Provided data START
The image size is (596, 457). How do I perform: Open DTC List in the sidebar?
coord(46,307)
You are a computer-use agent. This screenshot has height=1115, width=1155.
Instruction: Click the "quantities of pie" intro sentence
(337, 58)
Provided data END
Provided data START
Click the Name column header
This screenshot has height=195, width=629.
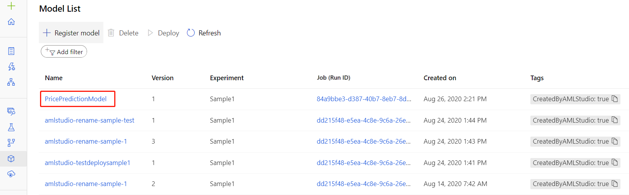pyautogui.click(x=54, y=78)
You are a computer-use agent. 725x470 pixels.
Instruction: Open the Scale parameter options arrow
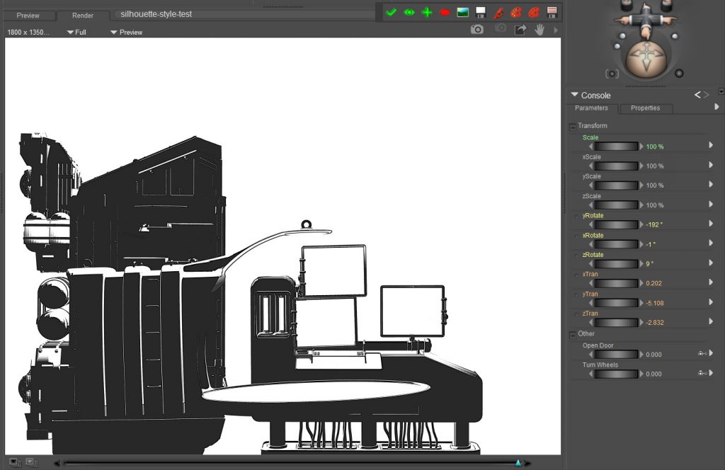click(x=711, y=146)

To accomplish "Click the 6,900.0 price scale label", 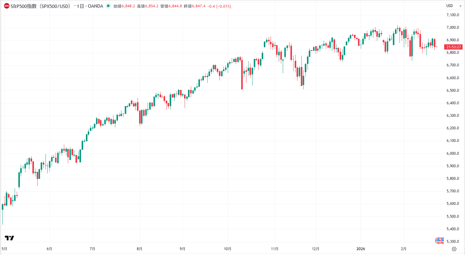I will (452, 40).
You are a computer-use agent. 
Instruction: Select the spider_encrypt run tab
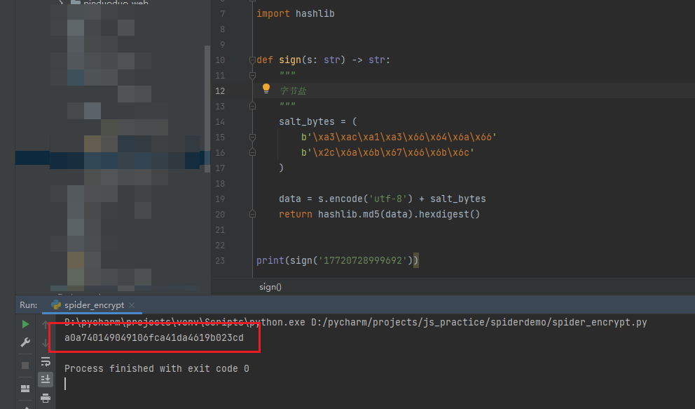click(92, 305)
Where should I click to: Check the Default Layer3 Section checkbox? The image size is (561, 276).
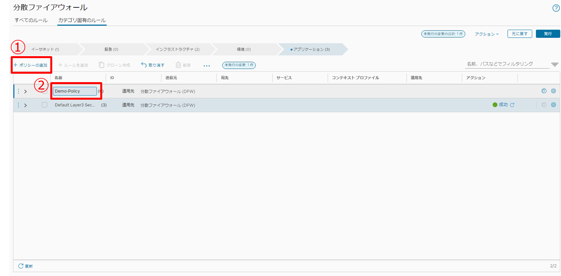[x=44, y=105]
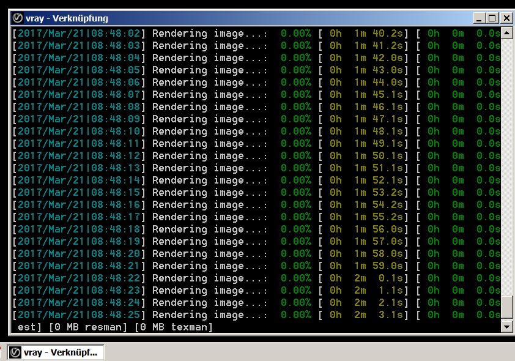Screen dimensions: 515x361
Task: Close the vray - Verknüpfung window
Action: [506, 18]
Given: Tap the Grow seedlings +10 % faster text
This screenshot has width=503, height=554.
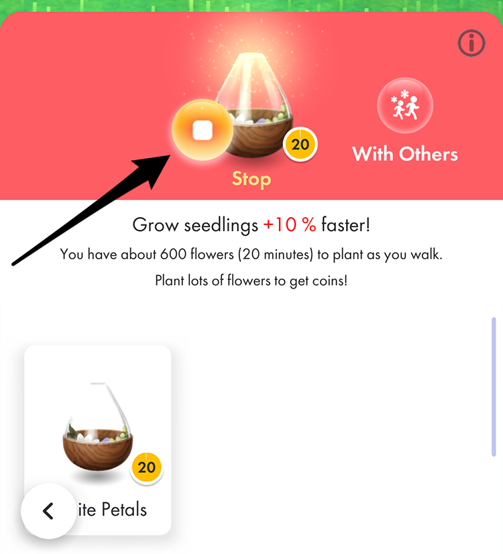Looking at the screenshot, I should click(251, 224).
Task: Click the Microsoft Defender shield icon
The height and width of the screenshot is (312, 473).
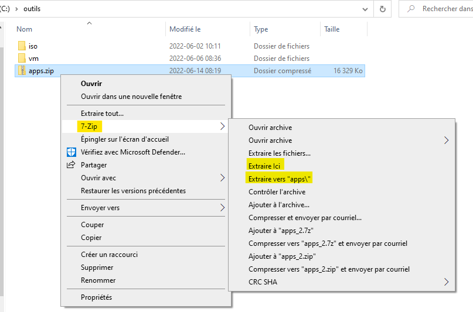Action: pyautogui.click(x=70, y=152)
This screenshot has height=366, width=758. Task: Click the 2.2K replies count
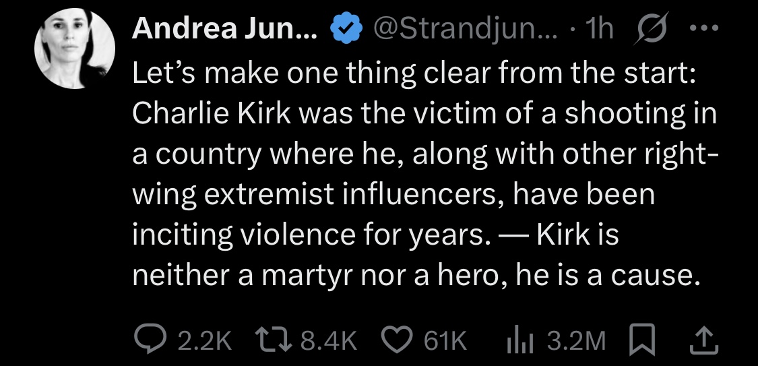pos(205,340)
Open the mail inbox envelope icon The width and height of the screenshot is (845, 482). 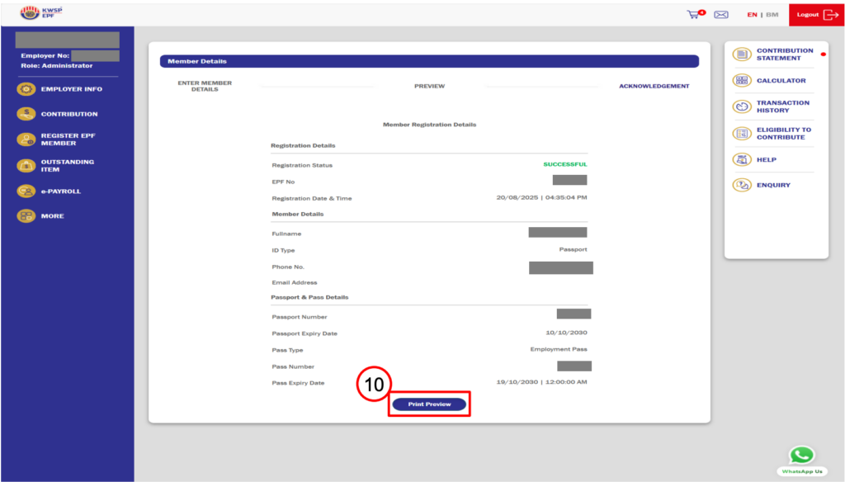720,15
Provided data END
Provided data START
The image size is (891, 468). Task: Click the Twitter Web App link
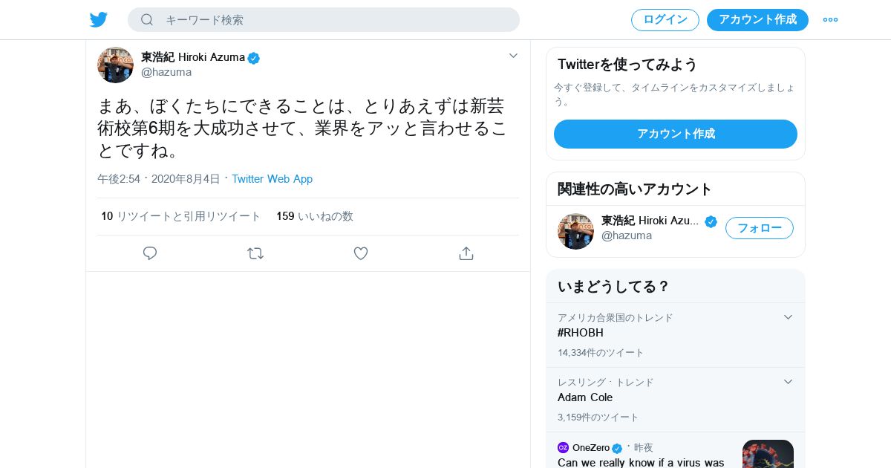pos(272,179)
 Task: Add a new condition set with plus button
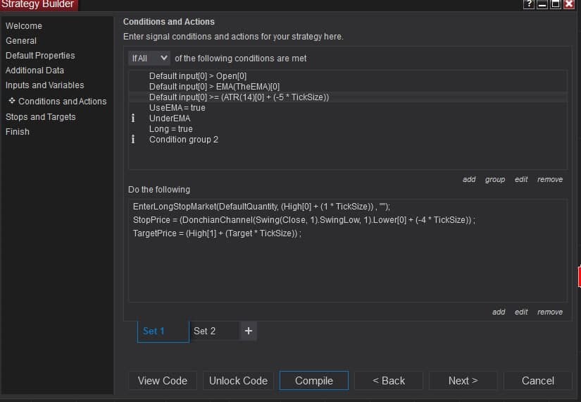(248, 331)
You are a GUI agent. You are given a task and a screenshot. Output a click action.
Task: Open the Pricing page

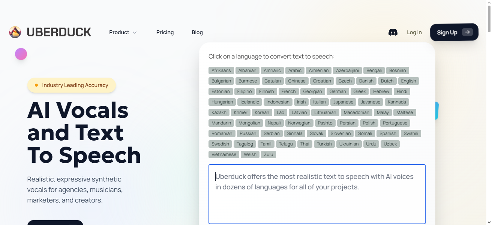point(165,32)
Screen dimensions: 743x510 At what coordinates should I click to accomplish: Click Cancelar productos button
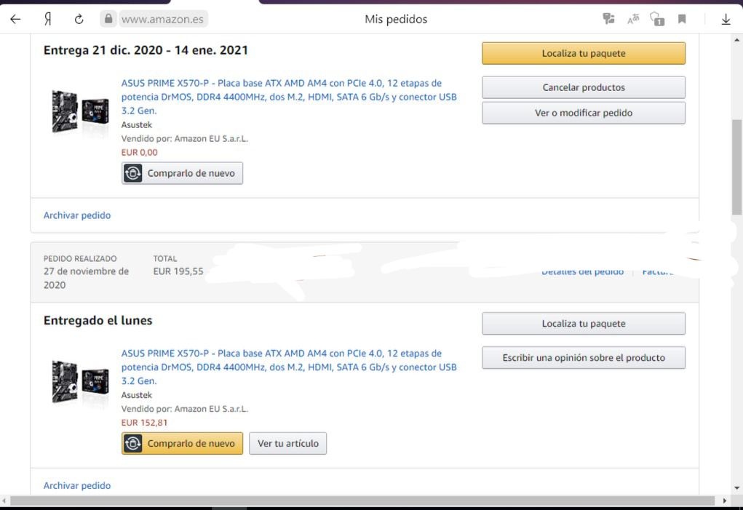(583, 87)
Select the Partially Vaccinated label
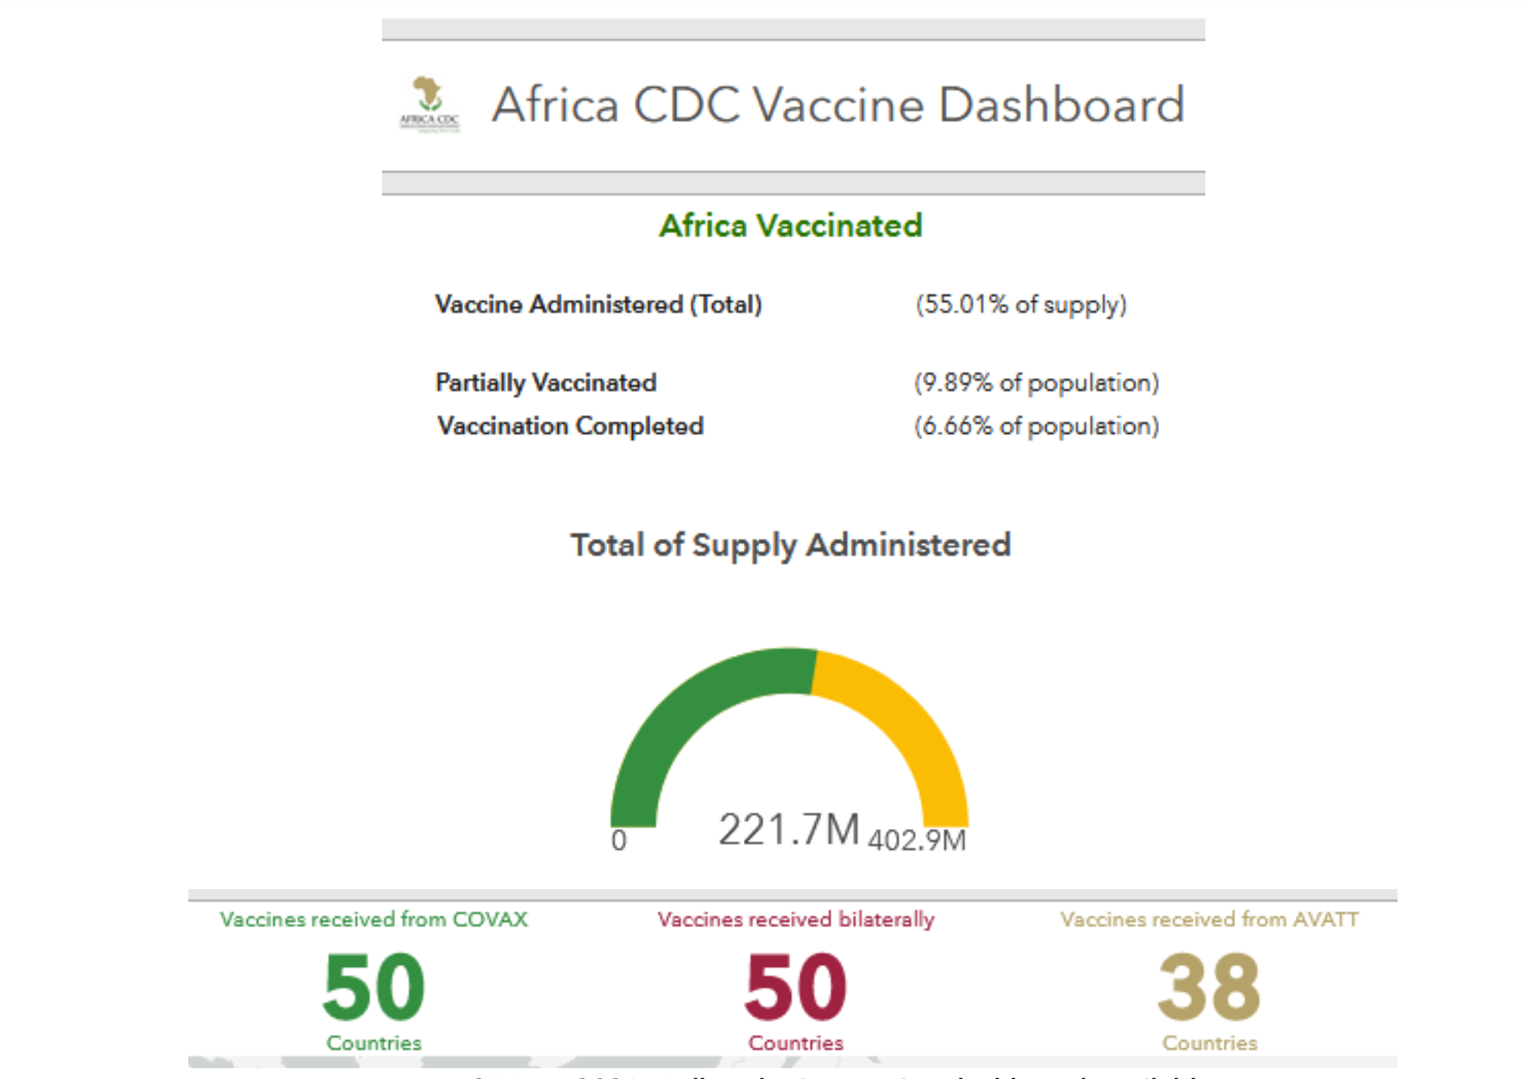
Provided data END
_Work order_: Every line of the entries above that includes "agent" should be copied.

_The answer_:
You are a computer-use agent. This screenshot has height=1115, width=1155.
You are a computer-use agent. 725x470 pixels.
You are a computer-use agent. 
You are a GUI agent. You are given a task and a screenshot. Output a click action.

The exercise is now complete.